6. History or presence of any of the following as deemed clinically significant in the
opinion of the PI or designee:
- Cancer (subject with history of cancer that is in complete remission and not
requiring treatment for at least 5 years with the exception of basal cell
carcinoma or cervical intraepithelial neoplasia/cervical carcinoma in situ or
melanoma in situ superficial skin lesions that have been successfully removed
will not be exclusionary);
- Cardiovascular disorders;
- Acute or chronic GI conditions (e.g., gastroesophageal reflux disease, peptic
ulcer, colitis, gastric bypass or equivalent) that would interfere with drug
tolerance or absorption.
- Respiratory disease.
7. Evidence of active infection or febrile illness (e.g., GI, bronchopulmonary, or
urinary) within 7 days prior to the first dose of study drug
8. Clinically significant infection within 3 months prior to dosing as determined by the
PI or designee.
9. Positive urine drug or alcohol results at screening or check in.
10. Positive urine cotinine at screening.
11. Positive results at screening for human immunodeficiency virus (HIV), hepatitis B
surface antigen (HBsAg) or hepatitis C virus (HCV).
12. Female subjects of childbearing potential.
13. Female subjects with a positive pregnancy test or lactating.
14. Seated blood pressure is less than 90/40 mmHg or greater than 140/90 mmHg at
screening.
15. Seated heart rate is lower than 40 bpm or higher than 99 bpm at screening.
16. QTcB interval is >460 msec or has ECG findings deemed abnormal with clinical
significance by the PI or designee at screening
17. Estimated creatinine clearance <90 mL/min at screening.
18. Unable to refrain from or anticipates the use of:
- Any drug, including prescription and non prescription medications (including
herbal products, or vitamin supplements) beginning 14 days prior to the first
dose of study drug and throughout the study. Acetaminophen (up to 2 g per 24 hour
period) may be permitted during the study; however acetaminophen will not be
administered 4 hours before and after dosing. Thyroid hormone replacement
medication may be permitted if subject has been on same stable dose for last 3
months prior to first study drug administration.

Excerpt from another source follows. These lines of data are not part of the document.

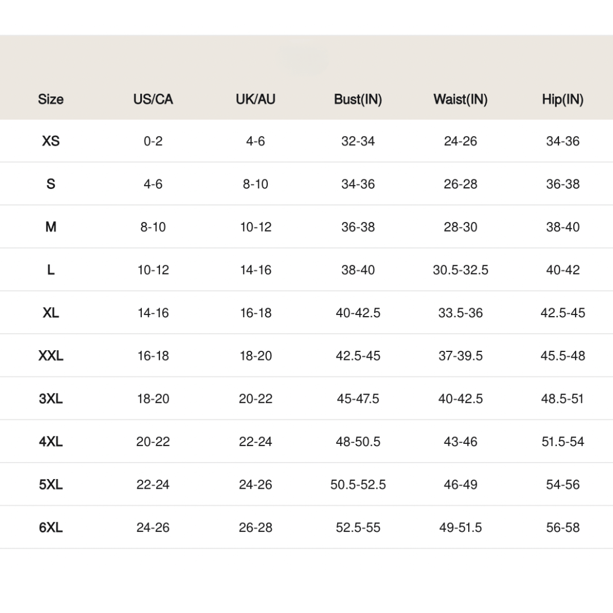This screenshot has height=613, width=613.
Task: Select the 6XL size row label
Action: point(51,527)
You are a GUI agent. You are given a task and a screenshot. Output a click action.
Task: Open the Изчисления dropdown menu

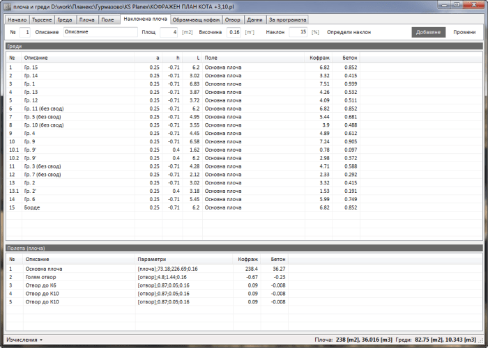point(24,340)
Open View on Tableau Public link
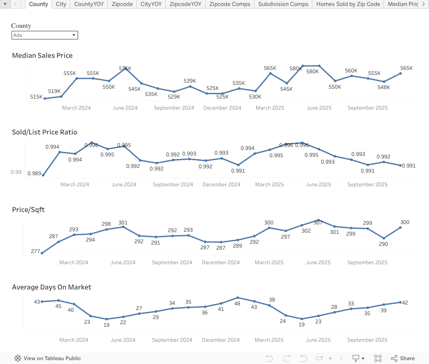The height and width of the screenshot is (364, 429). click(x=52, y=358)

- Any drugs known to be significant inducers of CYP enzymes and/or P gp, including
St. John's Wort, for 28 days prior to the first dose and throughout the study.
Appropriate sources will be consulted by the PI or designee to confirm lack of
PK/pharmacodynamics interaction with study drug.

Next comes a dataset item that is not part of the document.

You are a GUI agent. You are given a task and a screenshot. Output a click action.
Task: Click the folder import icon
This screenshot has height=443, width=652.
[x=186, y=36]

19. Has been on a diet incompatible with the on study diet, in the opinion of the PI or
designee, within the 28 days prior to the first dose and throughout the study.
20. Donation of blood or significant blood loss within 56 days prior to the first dose.
21. Plasma donation within 7 days prior to the first dose.
22. Participation in another clinical study within 28 days prior to the first dose. The 28
day window will be derived from the date of the last blood collection or dosing,
whichever is later, in the previous study to Day 1 of Period 1 of the current study.